Dear Celebrities: We’re not laughing. Tourette Syndrome is no joke.

By: Amanda Talty, President and CEO, Tourette Association of America

Recently on MSNBC’s Meet The Press Daily, host Chuck Todd commented that President Trump “tweets like a Tourette’s.”

We’d like to set the record straight. People living with Tourette Syndrome are not “A Tourette’s.” They are mothers, fathers, children, educators, award-winning journalists, Olympic Gold medalists and professional athletes, actors, rising pop musicians, authors and so much more. They are a community of equal, exceptional individuals who don’t want to be defined by their tics.

Todd’s foot-in-mouth comment was hurtful and harmful. However, when he was confronted by the community, he offered up an apology on national television.

“It was insensitive and I apologize. I am sorry that it took the President of the Tourette Association of America to reach out and remind me about the misunderstandings surrounding Tourette Syndrome. We can all do our part to stop the stigma.“

Todd’s original comment is far from an isolated incident. We have seen the abuse of the word Tourette again and again in pop culture. Unfortunately, Todd’s acknowledgment and apology is a rarity.
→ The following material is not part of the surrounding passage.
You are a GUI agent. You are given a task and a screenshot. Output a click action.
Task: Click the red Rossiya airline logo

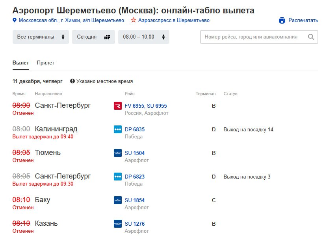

Back in January, Sharon Osbourne told The Daily Mirrorhow her arguments sometimes play out.

“I unfortunately react in the moment …,” Osbourne said. “A little thing will fly out of my mouth and I’m like, ‘Why didn’t I think before I did that? Why did I do that?’”

She went on: “I should bite myself or something. Sometimes I think I have Tourette’s without too much swearing. I do.”

While Osbourne might have poor impulse control, her outburst is a tantrum, not a syndrome.

Tourette Syndrome is a medical condition. It’s a neurodevelopmental disorder characterized by sudden, involuntary movements and/or sounds called tics. They can include eye blinking, head jerking and facial movements — throat clearing, sniffing and tongue clicking.

For some, the tics are mild and barely noticeable. For many, they’re disruptive and embarrassing. It can be straight-up hell. The tics start on the playground and can continue on through the board room, an unwanted sidekick for life. There are no cures for Tourette, just options for managing it.

In February on The Ellen Show, actor Alec Baldwin shared a story about filming for his role in the movie BlacKkKlansman. While shooting a scene, Baldwin said he’d mess up the lines and swear and scream and say “horrible words,” which later made it into the movie’s outtakes.

After seeing the film, one of Baldwin’s friends praised him for his performance: “That whole Tourette thing you’re doing on the movie is fantastic!” he reportedly said. “That thing where you’re screaming your head off and swearing.”

Here’s the truth. The involuntary utterance of obscene words has a name, and it’s not a four-letter word. It’s called coprolalia, and it’s much rarer than the media make it out to be: Only 10 percent of people diagnosed with Tourette experience these symptoms.

The stereotype, however, isn’t rare. And it can hurt someone with Tourette Syndrome more than the tics. Like the one in 100 school-age children and countless adults who have the condition. They’re not rude or angry, just misunderstood.

That’s why we’re launching a new campaign to stop the use of “Tourette” as a punchline, slur, an excuse for poor behavior — much like the efforts to stigmatize the use of references to mentally handicapped or sexual orientation as a joke or insult. We firmly believe education can combat ignorance.

All we’re asking for is compassion and inclusion. Our community is more than a hackneyed cliché. Get to know someone who struggles with tics, and you’ll see that too.